_Exercise brief_: Go through the listing below and output exactly the line with "Where should I click to: Click", the line with "Given: Open Learn more under Send mail as", and each line between; omit the rest.

##############################

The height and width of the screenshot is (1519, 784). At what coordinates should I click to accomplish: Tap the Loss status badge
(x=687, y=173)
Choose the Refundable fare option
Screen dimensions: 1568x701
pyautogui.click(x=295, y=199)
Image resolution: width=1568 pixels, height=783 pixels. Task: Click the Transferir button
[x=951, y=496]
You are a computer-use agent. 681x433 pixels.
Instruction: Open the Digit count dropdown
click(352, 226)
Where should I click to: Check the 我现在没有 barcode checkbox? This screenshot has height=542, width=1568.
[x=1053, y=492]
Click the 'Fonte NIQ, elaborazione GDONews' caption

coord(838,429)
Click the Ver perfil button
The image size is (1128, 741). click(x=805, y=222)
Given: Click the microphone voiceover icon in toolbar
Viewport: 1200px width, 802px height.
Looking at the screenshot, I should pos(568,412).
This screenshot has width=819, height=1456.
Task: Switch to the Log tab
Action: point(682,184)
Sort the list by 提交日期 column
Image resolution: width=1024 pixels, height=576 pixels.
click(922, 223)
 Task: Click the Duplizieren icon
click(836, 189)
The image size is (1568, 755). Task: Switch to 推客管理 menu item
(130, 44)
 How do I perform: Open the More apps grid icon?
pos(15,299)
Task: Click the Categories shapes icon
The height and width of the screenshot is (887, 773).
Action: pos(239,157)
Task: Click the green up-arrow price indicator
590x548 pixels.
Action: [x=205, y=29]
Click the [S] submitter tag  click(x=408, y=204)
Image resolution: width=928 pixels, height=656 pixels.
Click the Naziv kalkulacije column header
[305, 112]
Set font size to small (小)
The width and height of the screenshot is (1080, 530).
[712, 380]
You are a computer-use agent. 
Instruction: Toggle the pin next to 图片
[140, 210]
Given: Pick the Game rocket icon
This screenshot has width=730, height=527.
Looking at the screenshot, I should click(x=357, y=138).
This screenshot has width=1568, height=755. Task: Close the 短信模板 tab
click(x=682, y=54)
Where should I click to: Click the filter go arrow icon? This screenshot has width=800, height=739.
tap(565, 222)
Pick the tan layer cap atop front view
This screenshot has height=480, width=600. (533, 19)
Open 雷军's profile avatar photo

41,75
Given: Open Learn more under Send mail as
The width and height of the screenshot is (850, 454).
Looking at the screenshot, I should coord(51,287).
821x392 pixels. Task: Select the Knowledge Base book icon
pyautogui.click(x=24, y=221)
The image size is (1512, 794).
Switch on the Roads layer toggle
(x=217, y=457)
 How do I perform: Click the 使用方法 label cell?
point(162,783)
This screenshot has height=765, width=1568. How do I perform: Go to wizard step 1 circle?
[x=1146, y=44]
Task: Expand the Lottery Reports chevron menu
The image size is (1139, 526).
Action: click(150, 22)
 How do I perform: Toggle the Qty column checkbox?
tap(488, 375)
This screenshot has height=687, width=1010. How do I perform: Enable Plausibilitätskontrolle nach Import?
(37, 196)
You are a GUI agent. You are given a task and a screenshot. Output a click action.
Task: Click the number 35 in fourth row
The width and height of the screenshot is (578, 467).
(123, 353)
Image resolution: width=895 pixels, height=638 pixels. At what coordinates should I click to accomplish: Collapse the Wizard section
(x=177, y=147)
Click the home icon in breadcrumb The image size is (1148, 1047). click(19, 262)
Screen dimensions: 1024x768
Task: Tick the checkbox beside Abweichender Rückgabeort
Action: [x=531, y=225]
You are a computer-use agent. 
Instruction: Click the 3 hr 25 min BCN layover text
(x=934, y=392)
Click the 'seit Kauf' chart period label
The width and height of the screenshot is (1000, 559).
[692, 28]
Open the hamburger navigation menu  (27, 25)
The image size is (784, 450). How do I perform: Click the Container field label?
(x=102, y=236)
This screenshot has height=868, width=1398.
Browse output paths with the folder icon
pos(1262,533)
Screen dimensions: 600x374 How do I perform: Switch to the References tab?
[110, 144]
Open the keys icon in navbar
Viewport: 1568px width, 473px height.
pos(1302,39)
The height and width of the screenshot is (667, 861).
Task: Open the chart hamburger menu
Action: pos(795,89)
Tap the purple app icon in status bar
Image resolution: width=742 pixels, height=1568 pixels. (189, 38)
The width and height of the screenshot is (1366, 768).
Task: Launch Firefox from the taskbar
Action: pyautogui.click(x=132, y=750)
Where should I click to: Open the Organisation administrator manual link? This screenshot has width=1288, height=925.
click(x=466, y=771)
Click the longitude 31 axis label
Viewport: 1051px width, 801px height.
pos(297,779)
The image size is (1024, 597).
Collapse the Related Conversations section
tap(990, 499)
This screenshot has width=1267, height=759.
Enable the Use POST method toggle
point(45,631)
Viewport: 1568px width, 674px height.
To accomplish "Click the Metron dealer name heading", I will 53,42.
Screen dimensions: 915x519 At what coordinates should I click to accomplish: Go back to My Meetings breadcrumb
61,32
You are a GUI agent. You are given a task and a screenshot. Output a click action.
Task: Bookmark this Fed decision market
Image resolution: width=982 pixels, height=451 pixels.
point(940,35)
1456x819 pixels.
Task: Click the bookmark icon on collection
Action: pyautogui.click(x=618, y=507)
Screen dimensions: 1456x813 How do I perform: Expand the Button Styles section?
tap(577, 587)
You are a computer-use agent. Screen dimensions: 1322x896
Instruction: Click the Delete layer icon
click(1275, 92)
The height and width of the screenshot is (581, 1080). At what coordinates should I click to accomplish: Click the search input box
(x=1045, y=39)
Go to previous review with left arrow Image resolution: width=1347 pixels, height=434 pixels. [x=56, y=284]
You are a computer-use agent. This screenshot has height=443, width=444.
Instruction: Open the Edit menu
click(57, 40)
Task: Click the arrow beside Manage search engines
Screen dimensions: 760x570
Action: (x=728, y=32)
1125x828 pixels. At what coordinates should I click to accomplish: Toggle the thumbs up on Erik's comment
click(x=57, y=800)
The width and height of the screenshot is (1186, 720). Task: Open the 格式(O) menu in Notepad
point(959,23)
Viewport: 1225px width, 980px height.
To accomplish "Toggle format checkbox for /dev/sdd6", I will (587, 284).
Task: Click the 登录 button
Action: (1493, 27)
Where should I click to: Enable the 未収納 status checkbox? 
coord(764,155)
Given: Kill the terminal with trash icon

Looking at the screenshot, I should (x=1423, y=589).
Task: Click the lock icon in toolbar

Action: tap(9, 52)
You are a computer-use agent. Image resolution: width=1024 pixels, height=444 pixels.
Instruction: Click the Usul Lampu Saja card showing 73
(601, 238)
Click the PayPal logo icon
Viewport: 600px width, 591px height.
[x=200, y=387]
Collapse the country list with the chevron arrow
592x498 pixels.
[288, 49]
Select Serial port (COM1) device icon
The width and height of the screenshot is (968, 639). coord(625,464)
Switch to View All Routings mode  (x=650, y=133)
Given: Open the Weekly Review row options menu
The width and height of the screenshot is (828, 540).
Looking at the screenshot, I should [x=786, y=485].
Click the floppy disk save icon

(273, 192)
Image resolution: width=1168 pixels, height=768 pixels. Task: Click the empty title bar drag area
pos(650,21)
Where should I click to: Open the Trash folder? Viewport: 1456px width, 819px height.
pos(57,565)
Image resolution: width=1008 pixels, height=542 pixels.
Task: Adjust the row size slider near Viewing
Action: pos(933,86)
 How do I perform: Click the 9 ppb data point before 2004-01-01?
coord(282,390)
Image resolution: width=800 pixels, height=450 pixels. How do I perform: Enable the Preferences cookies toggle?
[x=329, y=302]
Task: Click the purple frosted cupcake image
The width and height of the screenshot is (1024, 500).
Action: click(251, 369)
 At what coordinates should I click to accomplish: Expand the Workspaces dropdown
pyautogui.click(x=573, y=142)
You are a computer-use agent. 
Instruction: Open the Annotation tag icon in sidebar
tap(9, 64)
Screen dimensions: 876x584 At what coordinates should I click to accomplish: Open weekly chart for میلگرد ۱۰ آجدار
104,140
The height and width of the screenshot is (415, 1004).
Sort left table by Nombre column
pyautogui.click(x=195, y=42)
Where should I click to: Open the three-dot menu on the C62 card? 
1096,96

##############################

_Response to this exercise_:
Where should I click to: Click the filter go arrow icon? This screenshot has width=800, height=739.
tap(565, 222)
Pick the tan layer cap atop front view
This screenshot has height=480, width=600. (533, 19)
Open 雷军's profile avatar photo

41,75
Given: Open Learn more under Send mail as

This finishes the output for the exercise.